_Problem to solve_
Once you find the line with "You are a computer-use agent." in the data below, transcribe exactly each line from there to the line with "Task: Click the Drive Motor Power card", inclusive, and nothing else. Drop the pictures.

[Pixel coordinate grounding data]
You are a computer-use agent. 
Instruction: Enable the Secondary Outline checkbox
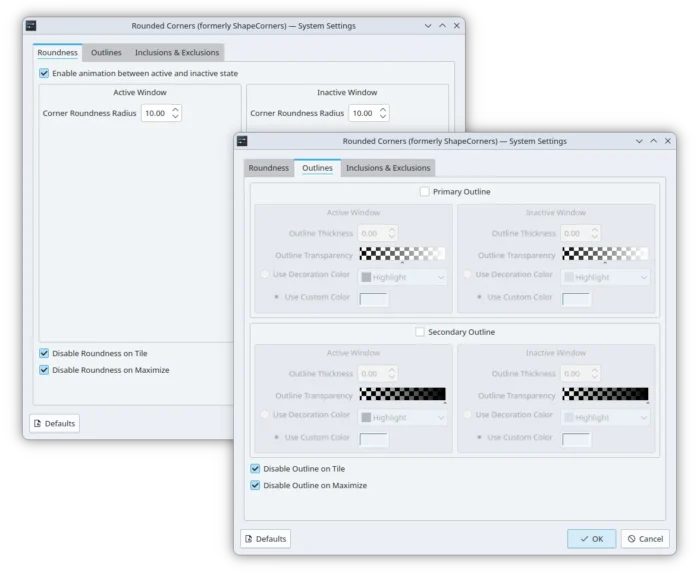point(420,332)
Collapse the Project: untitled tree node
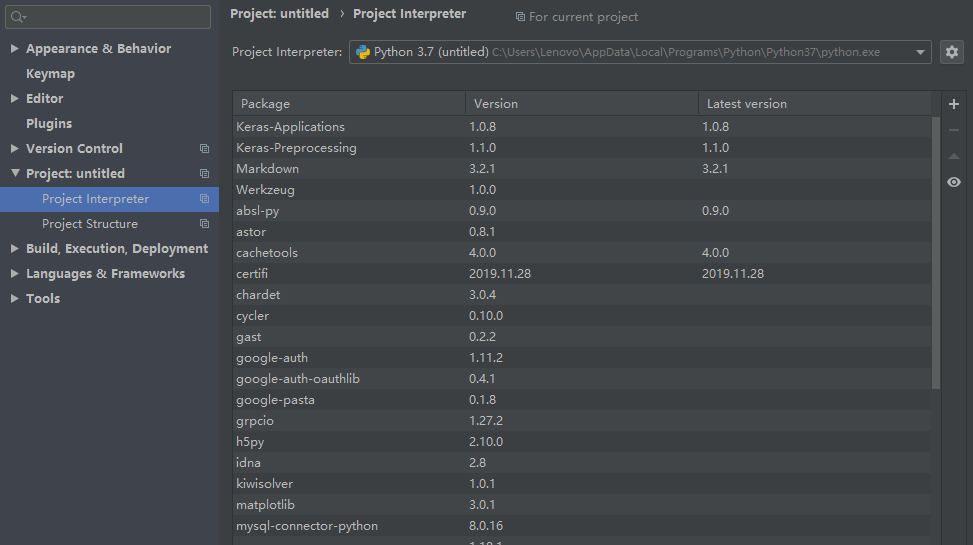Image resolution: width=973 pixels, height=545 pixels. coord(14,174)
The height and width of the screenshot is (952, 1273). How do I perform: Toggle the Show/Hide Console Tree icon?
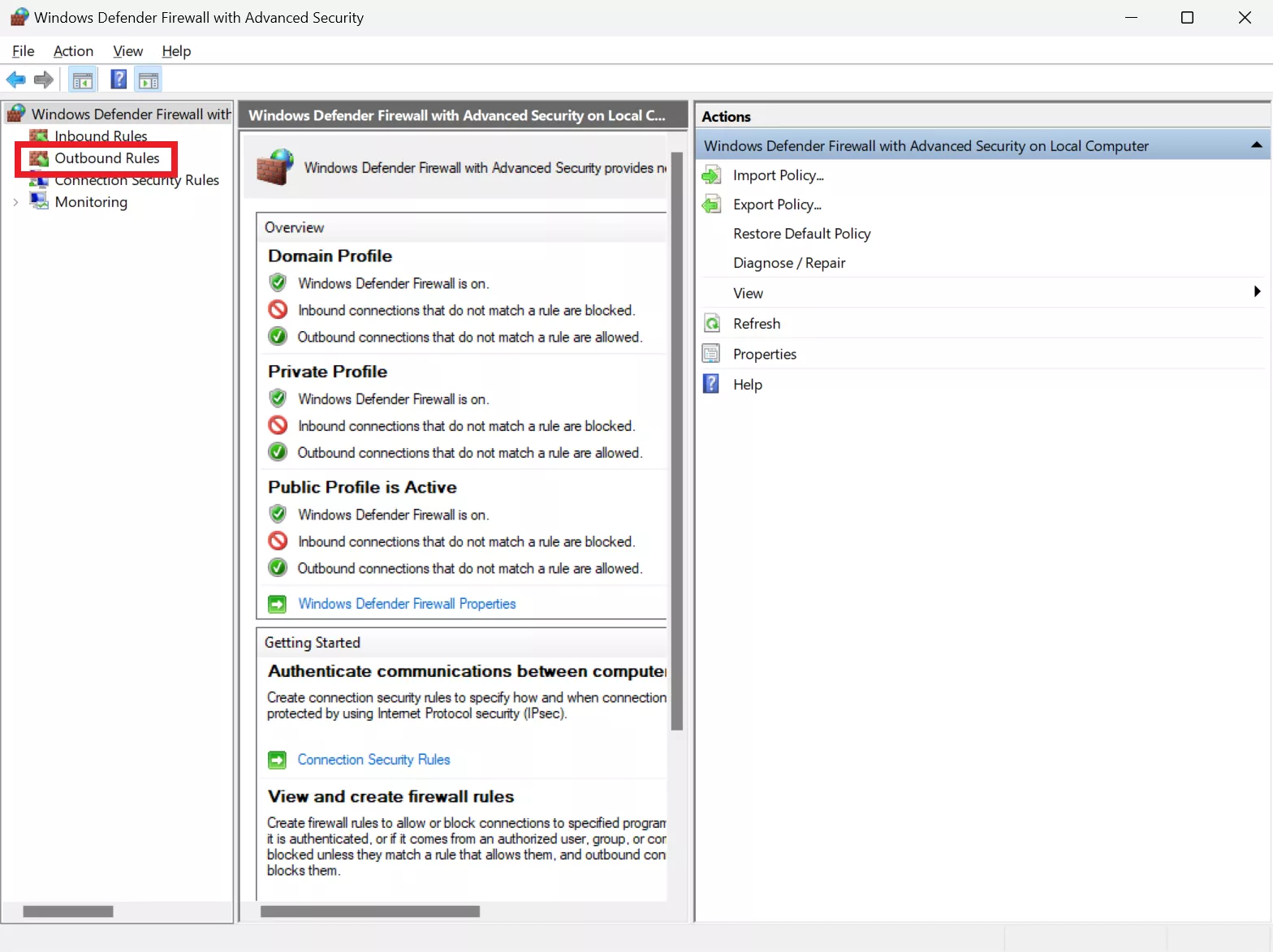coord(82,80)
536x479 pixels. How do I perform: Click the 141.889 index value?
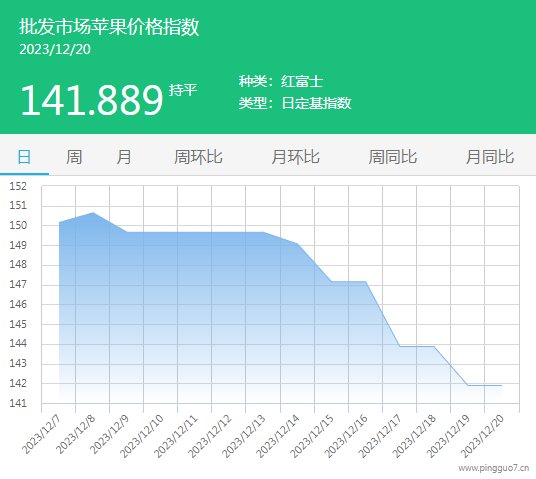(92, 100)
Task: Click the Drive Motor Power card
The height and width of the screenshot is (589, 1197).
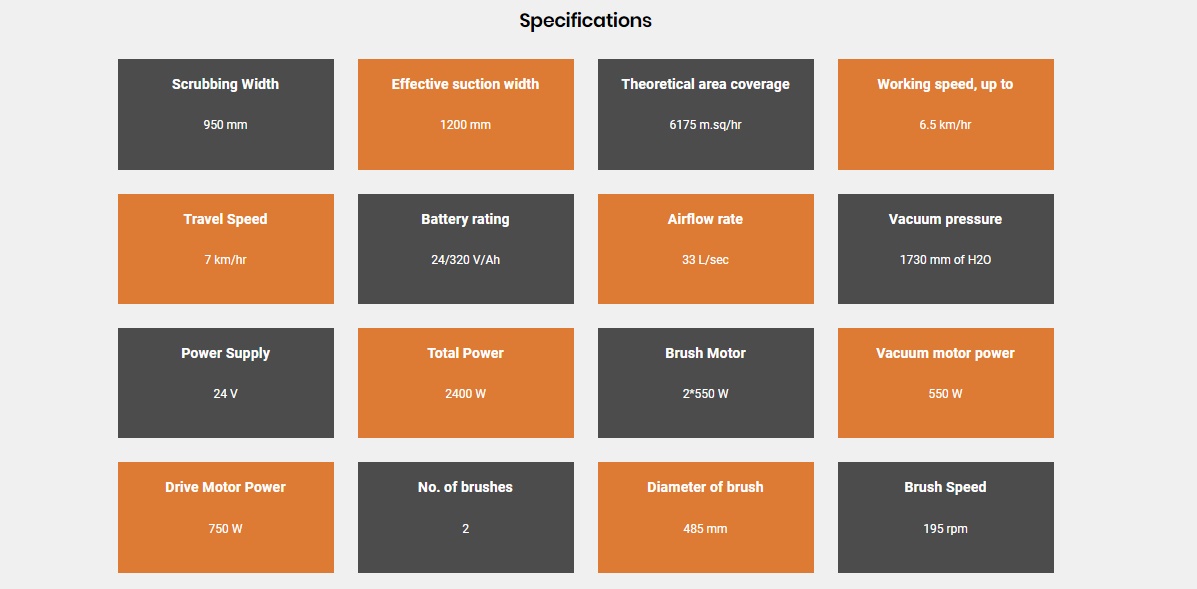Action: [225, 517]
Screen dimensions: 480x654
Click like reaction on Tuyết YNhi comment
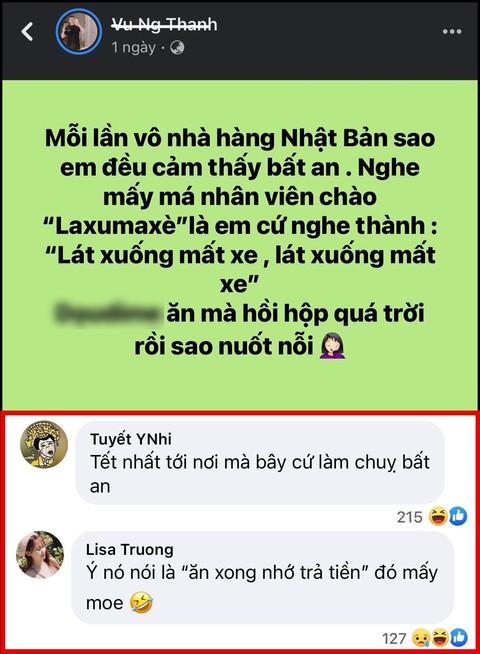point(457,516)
--
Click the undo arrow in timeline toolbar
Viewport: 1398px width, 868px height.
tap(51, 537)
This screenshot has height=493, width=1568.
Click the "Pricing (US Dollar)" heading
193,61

_Response to the exercise_
You are a computer-use agent. 
Instruction: Enable the Secondary Outline checkbox
point(420,332)
Collapse the Project: untitled tree node
Image resolution: width=973 pixels, height=545 pixels. coord(14,174)
The height and width of the screenshot is (952, 1273). How do I perform: Toggle the Show/Hide Console Tree icon?
coord(82,80)
536x479 pixels. How do I perform: Click the 141.889 index value?
(92, 100)
Task: Click the Drive Motor Power card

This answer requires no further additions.